Tuesday, August 16, 2005


I'd like to import the ability that the Brits are doing to export and deport a bunch of hate-rhetoric filled mullahs and imams that are stoking anti-American sentiment. Wouldn't it be great if anybody who speaks out against this country, to kick them out of the country? Anybody that threatens this country, kick 'em out. We'd get rid of Michael Moore, we'd get rid of half the Democratic Party if we would just import that law. That would be fabulous.
- Rush Limbaugh dreams of a glorious America-To-Be, while fighting the Global Struggle Against Grammar

The savages have declared war, and it's far preferable to fight them in the streets of Baghdad than in the streets of New York (where the residents would immediately surrender).
- New Yorker Ann Coulter

Candidly, the Republican Party did not have a lot of ideas, regarding the poor.
- Sen. Rick "Put A Fork In Me" Santorum


Anonymous Cleetus Santana said...

With all this mind numbing political rhetoric- we need a breath of fresh air!

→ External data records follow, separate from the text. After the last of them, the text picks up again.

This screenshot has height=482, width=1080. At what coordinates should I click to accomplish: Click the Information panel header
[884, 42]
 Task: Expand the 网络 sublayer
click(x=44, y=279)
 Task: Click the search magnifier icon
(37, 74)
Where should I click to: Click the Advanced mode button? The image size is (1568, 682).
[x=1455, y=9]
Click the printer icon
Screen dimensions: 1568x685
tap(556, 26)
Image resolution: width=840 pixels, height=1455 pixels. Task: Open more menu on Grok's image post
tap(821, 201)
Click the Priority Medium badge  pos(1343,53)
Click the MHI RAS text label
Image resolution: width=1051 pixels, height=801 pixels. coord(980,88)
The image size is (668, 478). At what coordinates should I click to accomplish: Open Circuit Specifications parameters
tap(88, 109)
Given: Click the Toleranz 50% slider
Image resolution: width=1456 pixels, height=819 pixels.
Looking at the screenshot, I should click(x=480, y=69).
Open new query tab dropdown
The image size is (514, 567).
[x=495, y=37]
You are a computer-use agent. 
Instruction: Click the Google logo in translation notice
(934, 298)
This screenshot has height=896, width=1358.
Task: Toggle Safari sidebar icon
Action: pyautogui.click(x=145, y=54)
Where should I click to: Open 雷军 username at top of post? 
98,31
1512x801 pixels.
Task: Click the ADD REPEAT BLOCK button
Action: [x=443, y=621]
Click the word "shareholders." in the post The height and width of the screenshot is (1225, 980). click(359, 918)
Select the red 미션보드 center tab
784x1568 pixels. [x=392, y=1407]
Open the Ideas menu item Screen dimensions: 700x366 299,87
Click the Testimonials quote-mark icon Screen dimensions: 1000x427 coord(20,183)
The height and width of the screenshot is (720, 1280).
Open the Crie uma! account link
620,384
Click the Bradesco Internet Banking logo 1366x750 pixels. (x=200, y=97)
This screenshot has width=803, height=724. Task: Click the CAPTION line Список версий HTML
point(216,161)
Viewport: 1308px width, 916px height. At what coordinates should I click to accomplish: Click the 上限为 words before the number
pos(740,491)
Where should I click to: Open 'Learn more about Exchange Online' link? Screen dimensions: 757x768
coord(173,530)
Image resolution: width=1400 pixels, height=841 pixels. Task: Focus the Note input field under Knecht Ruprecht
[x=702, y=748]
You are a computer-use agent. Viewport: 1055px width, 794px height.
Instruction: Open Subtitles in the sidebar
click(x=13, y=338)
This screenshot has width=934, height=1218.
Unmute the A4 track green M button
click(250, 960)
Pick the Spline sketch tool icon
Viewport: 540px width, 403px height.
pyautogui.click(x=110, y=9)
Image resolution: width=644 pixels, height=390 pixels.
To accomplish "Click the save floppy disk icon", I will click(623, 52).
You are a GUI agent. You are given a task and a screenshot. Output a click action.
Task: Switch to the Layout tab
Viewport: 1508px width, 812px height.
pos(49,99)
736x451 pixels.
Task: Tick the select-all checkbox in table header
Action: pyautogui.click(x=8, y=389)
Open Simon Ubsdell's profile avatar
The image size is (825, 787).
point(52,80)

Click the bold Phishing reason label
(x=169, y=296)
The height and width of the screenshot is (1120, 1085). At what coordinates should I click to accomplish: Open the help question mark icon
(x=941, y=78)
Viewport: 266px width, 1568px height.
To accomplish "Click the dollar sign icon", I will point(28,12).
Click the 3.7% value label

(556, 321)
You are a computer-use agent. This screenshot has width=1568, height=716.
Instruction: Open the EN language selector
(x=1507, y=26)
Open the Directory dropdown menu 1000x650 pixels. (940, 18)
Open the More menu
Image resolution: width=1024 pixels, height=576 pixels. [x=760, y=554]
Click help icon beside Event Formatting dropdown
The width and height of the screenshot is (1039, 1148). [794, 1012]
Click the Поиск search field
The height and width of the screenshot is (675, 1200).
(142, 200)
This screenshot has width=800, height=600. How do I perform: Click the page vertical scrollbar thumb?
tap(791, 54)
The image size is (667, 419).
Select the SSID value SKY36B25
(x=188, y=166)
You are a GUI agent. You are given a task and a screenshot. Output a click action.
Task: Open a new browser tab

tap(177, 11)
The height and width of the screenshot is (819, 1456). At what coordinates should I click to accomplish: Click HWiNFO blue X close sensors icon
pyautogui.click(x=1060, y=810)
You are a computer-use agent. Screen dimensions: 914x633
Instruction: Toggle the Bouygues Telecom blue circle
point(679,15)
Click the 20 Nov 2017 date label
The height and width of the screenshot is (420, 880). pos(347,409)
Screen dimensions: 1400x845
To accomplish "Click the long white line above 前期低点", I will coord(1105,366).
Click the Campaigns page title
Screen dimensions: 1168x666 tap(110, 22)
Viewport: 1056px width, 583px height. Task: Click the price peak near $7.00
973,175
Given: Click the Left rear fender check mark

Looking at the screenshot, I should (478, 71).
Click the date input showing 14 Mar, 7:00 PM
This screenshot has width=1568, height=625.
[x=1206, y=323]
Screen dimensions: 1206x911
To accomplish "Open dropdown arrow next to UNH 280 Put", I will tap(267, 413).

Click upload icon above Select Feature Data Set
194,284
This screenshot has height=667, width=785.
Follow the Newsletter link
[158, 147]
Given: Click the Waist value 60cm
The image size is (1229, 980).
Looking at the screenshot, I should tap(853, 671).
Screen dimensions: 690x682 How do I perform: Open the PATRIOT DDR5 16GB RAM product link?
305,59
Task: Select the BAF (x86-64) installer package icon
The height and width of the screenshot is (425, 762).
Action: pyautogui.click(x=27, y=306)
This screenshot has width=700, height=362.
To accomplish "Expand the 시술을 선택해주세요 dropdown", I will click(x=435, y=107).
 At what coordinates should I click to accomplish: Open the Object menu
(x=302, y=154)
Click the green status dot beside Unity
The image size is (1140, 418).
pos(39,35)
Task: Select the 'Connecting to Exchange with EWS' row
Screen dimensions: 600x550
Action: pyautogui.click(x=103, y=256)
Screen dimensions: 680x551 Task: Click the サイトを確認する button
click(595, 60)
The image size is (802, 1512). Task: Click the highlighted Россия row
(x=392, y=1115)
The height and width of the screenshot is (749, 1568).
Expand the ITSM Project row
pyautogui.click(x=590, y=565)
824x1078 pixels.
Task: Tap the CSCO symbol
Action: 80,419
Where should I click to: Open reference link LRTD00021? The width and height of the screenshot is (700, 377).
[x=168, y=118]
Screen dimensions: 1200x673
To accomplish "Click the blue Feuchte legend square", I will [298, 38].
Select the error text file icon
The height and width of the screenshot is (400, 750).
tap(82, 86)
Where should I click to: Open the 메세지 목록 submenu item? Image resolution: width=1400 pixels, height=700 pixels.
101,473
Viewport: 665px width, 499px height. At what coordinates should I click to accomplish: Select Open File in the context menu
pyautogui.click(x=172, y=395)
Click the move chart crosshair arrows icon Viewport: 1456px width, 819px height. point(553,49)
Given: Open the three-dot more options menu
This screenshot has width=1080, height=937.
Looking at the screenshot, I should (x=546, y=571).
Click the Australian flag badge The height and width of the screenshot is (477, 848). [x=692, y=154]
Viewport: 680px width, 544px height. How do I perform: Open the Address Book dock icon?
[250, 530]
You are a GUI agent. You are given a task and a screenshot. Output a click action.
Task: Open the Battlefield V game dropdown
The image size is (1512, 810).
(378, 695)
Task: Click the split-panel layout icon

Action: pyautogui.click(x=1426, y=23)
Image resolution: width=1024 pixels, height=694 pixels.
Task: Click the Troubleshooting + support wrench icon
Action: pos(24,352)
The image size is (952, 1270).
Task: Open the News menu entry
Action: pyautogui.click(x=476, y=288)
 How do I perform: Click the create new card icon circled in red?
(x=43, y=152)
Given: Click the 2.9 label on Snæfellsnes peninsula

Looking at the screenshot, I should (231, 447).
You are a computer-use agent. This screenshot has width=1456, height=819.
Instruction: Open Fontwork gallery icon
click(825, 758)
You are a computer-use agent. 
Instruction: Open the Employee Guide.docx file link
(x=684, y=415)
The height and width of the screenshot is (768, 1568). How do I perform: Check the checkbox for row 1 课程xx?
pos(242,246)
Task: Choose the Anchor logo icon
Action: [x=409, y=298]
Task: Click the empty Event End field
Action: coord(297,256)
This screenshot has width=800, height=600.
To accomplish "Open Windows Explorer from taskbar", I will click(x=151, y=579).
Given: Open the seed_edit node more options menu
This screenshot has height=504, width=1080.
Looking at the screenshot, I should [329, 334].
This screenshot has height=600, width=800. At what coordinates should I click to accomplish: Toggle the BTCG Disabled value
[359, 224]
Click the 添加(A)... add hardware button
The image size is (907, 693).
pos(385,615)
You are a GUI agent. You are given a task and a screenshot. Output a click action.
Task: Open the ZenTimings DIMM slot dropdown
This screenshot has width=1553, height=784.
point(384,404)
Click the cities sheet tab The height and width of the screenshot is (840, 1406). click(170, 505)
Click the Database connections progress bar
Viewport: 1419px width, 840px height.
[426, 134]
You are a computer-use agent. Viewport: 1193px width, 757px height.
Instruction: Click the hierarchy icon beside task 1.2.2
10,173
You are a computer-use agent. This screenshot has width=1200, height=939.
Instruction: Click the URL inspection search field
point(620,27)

Walken in 2008 for President!

Yes, Christopher Walken has decided to throw his hat in the ring! Move over Clinton, Frist, Clark and Scroturum... We finally have someone we can truly get behind!


Tuesday, August 16, 2005 5:14:00 PM  
Blogger Count Screwloose said...

I saw this and it's a pretty good job. Hey, I'd vote for him. Just to hear him say, "My...fellow Americans..."

But the giveaway is the little Walken quotes in the righthand corners of each page. Someone's having fun with us. Too bad, in a way!



Thursday, August 18, 2005 1:34:00 PM  
Anonymous Cleetus Santana said...

It is a shame! Heck- we had a B-movie actor in old Ronnie Raygun. President Walken would be just amazing.

Remember his part in Pulp Fiction (Capt. Koons)when he gave Bruce Willis (Butch) the watch?....

"The way your dad looked at it, this watch was your birthright. He'd be damned if any of the slopes were gonna get their greasy yellow hands on his boy's birthright. So he hid it in the one place he knew he could hide something: his ass. Five long years, he wore this watch up his ass. Then when he died of dysentery, he gave me the watch. I hid this uncomfortable piece of metal up my ass for two years. Then, after seven years, I was sent home to my family. And now, little man, I give the watch to you."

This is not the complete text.